>>>>

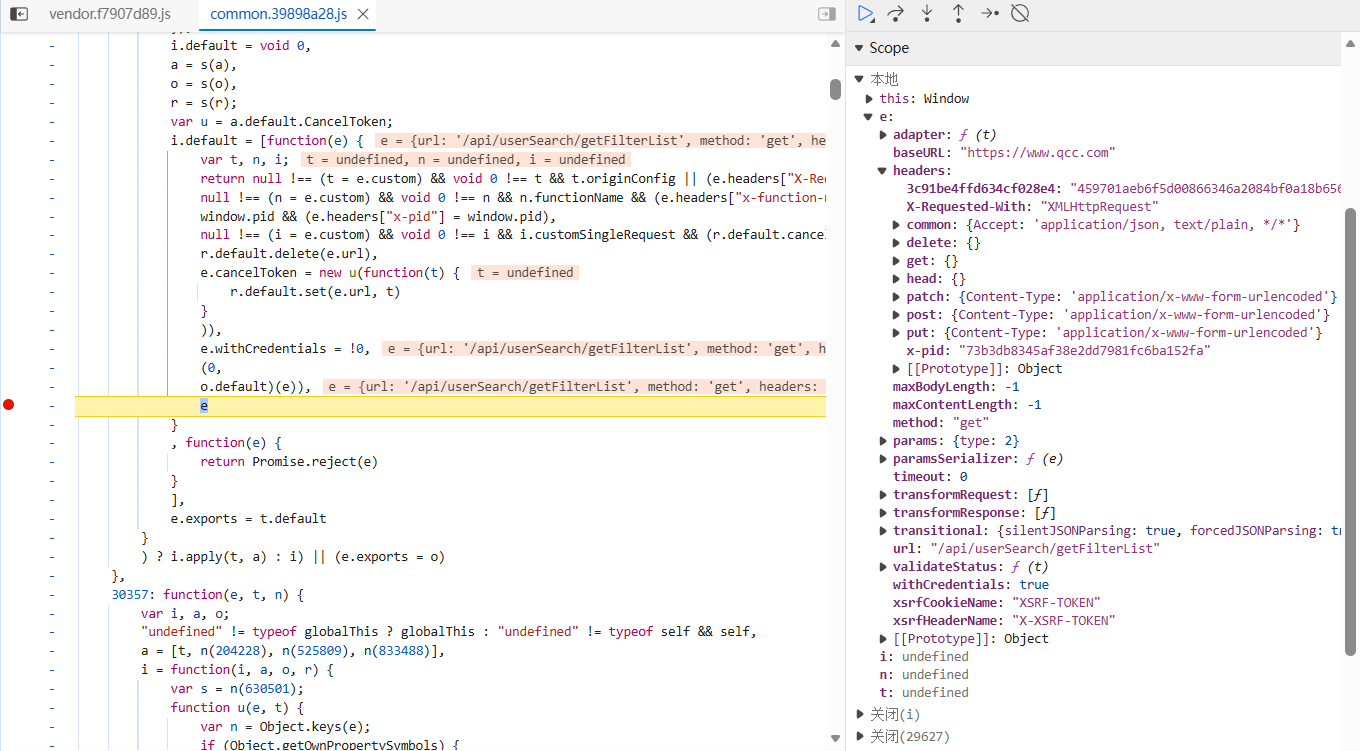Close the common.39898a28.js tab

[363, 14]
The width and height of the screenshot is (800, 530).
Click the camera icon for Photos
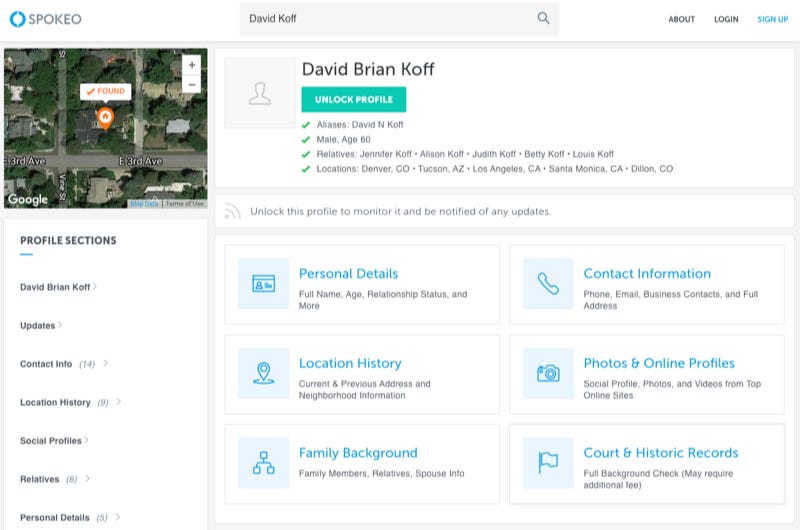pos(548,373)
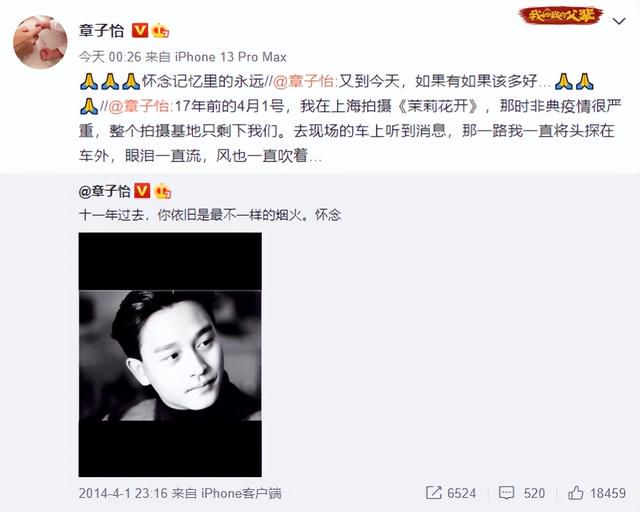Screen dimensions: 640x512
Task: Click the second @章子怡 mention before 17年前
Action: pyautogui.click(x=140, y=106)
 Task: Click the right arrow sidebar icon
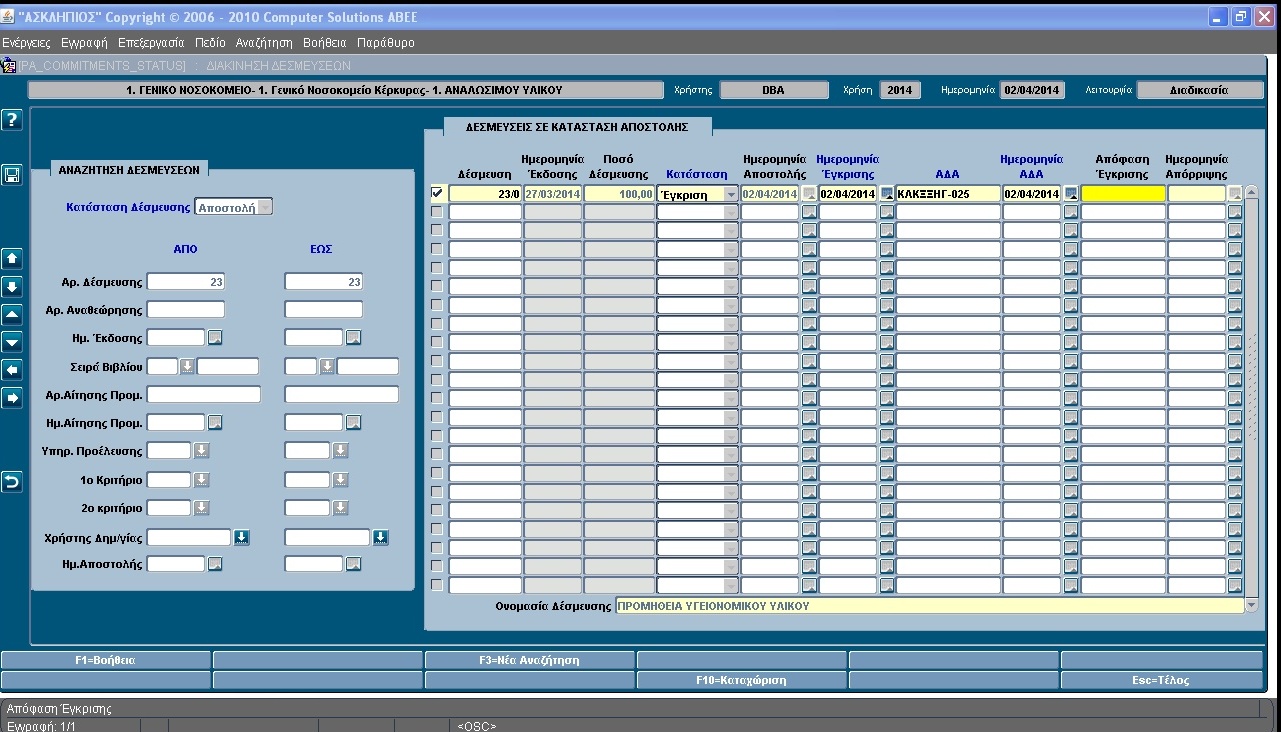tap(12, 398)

<<<<
>>>>

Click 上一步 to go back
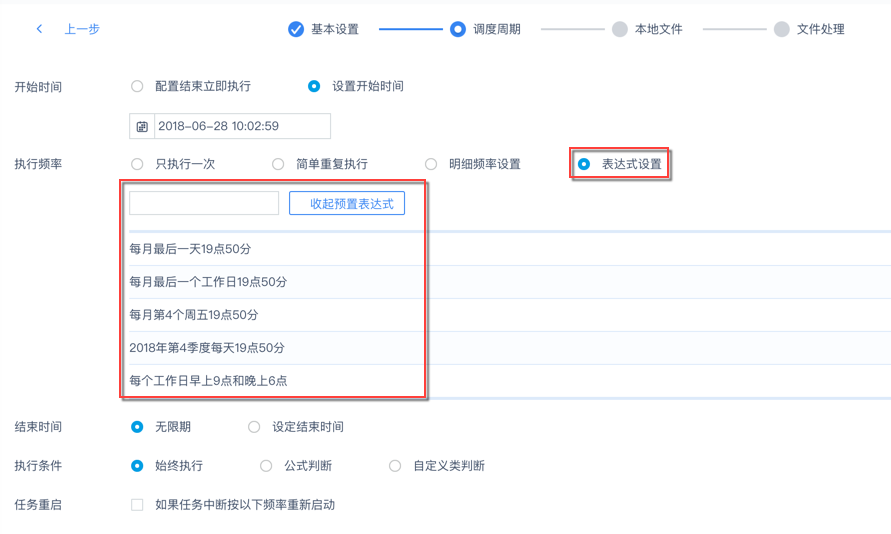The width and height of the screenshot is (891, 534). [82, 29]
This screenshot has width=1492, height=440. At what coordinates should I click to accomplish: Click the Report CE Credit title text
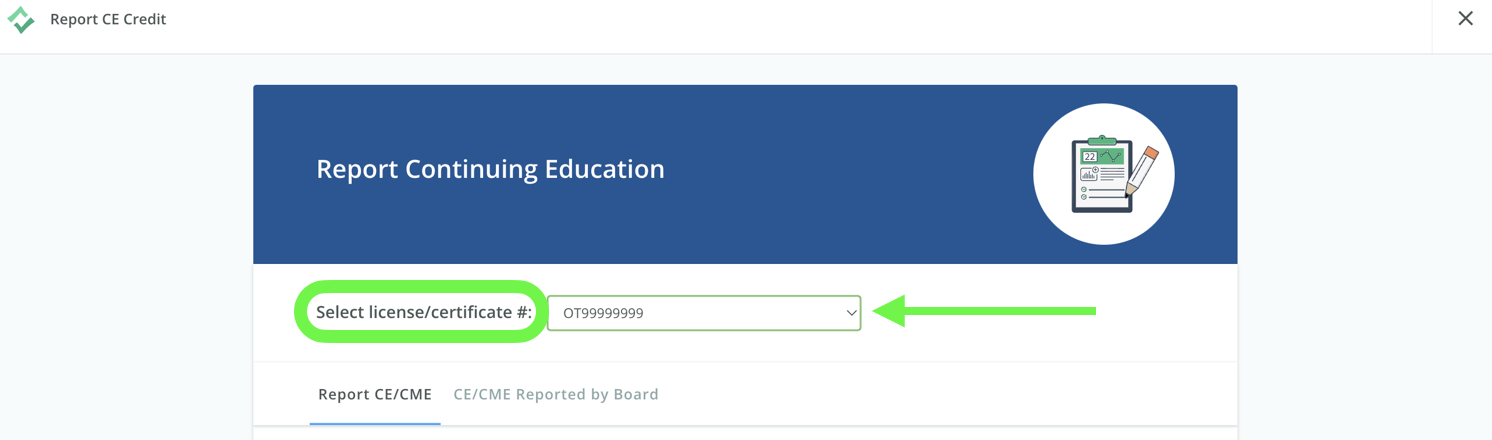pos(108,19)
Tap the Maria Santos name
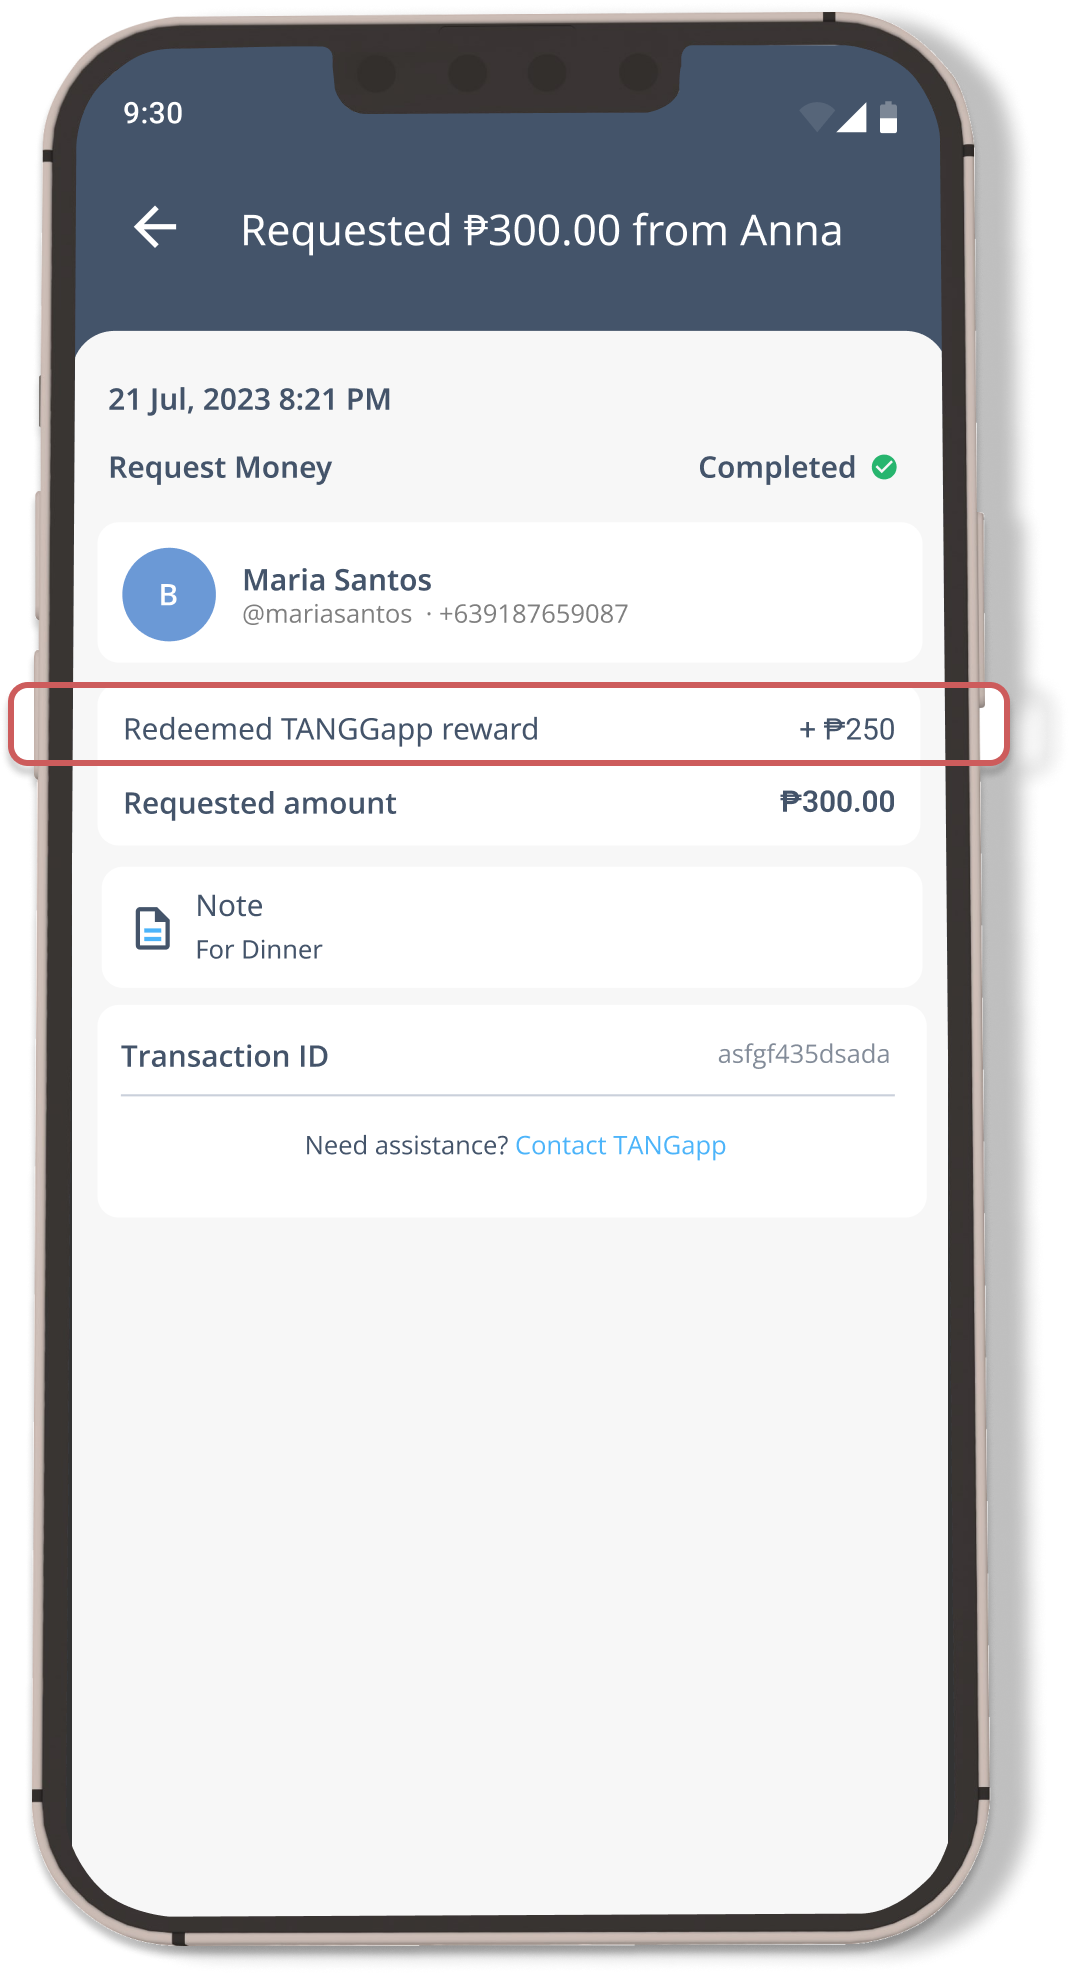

<<<<
>>>>

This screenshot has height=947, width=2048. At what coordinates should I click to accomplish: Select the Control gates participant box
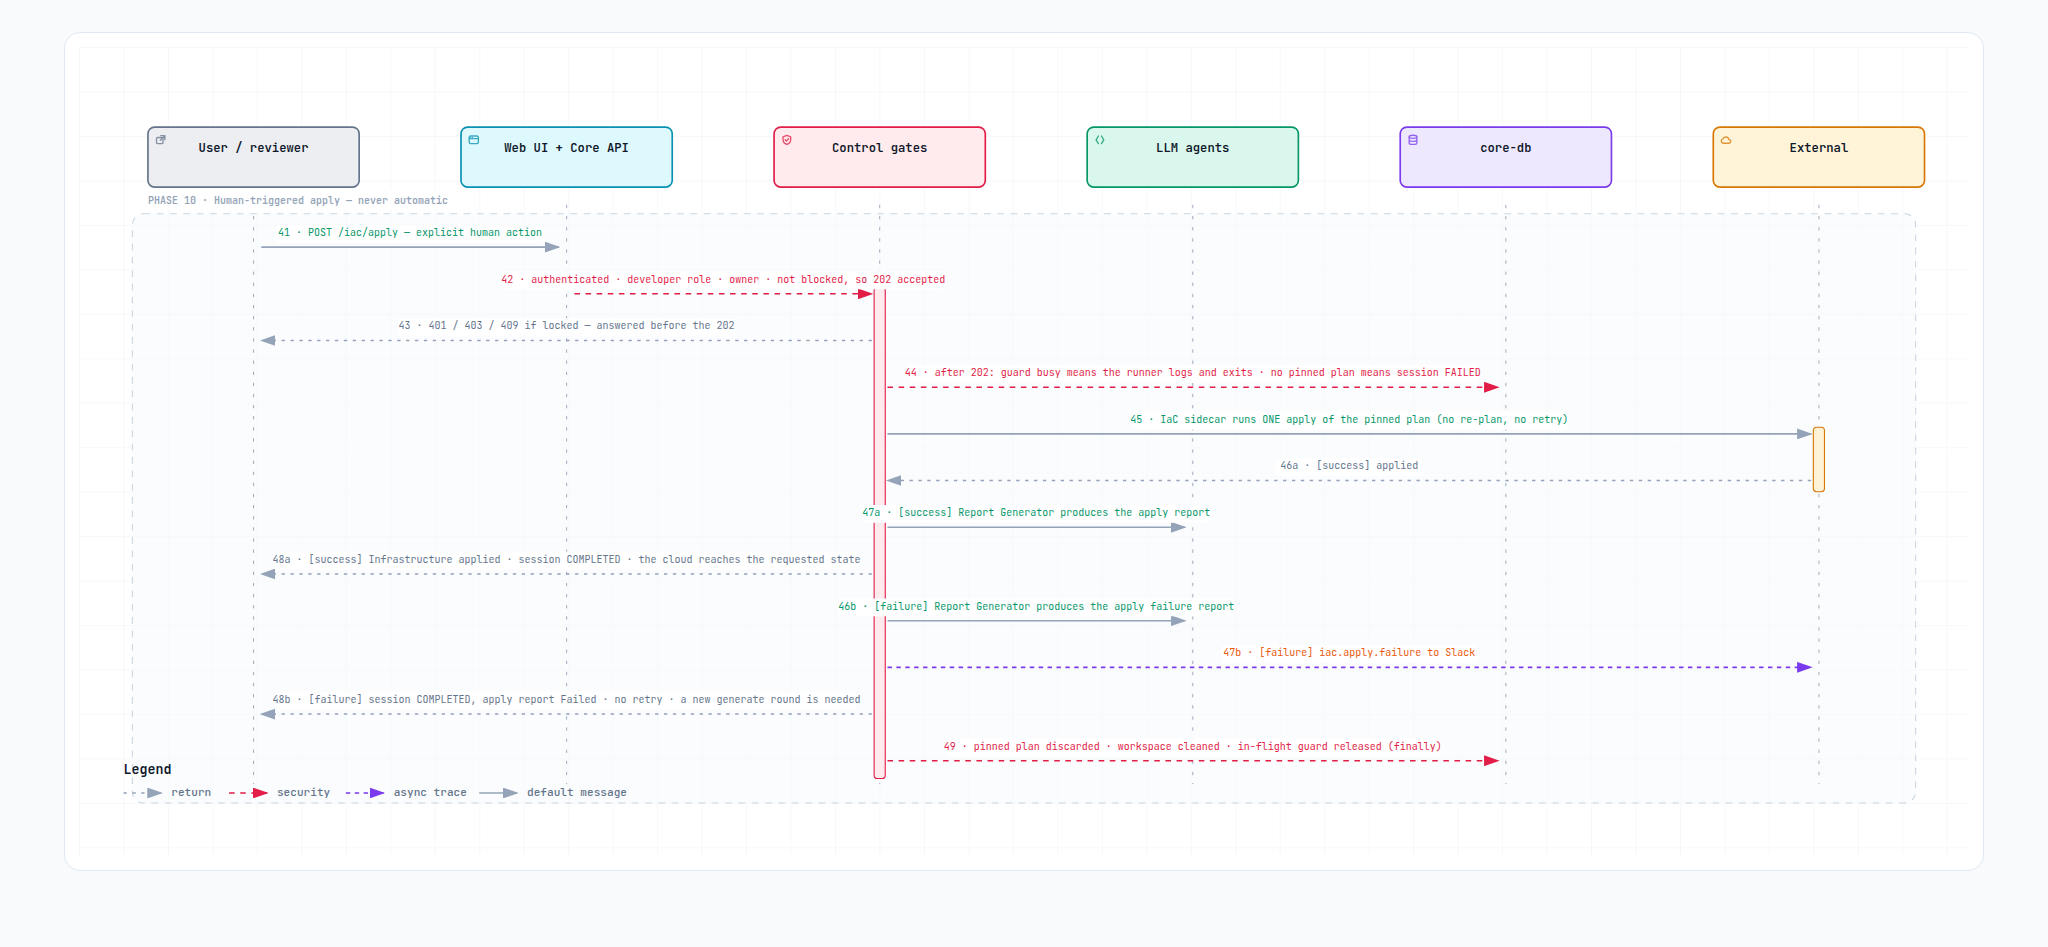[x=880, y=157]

<<<<

WORK TO BE COMPLETED
Everything above from the line with "This screenshot has width=1492, height=440." through the line with "Tap the Maria Santos name" should be retyped exactly, and nothing else; omit pictures.

RESULT OF THIS TASK
This screenshot has width=1492, height=440. At what coordinates should I click to accomplish: Click the Report CE Credit title text
pos(108,19)
Tap the Maria Santos name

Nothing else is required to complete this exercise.